Jan Newman: The one things that is really key is the team. As I learned from Ray Noorda, when you go out and look at an investment, and how you determine what to invest in, the technology is important, but the most important thing is the team. The technology will get swapped out three or four times, but you need guys who know how to execute, because the market will change out from under them, and things will happen two years from now they didn't expect. A savvy team can deal with those kinds of changes. A case in point, is we had been working with HP for several years, then they went and bought one of our competitors. Our stock immediately went down 30 percent. How do you manage that? You dive in, figure out the nuances, and investigate how to get through that significant change. The key thing, is we have the ability to understand how to spot great management teams, who have engaged a pretty significant market. The other thing, is overfunded companies never go out of business. Finding companies who can generate cash through their business, and who can raise funds oer a period of time--those guys are going to win. One of the things different for us, is we don't have a fund, which is for a reason. We decided that if we were going to go out and consult with companies, and be mentors, we needed to separate that from funding. We have lots of contacts to introduce them to funding sources, but we wanted that to be separate so that we could really give them honest feedback, and didn't want anything to change the direction and advice we gave our clients.

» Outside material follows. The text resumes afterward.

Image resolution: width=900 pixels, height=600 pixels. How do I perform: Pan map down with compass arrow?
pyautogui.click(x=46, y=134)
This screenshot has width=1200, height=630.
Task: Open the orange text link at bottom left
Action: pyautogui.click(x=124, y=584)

Finally, where's the sweet spot for companies you work with?

Jan Newman: The sweet spot is a company that is generating somewhere between $1M and $6M in revenues. What we've found is someone just coming out of the ground can't afford us, though we'll pick a few with great potential and see if we can help. But, if we've found someone that has proven they can get traction with customers, we think we can add fuel to the fire, by helping them expand routes to market, and develop partnerships. In that range, we think we have the opportunity to really increase shareholder value with those kinds of companies.

Thanks for sharing your insights!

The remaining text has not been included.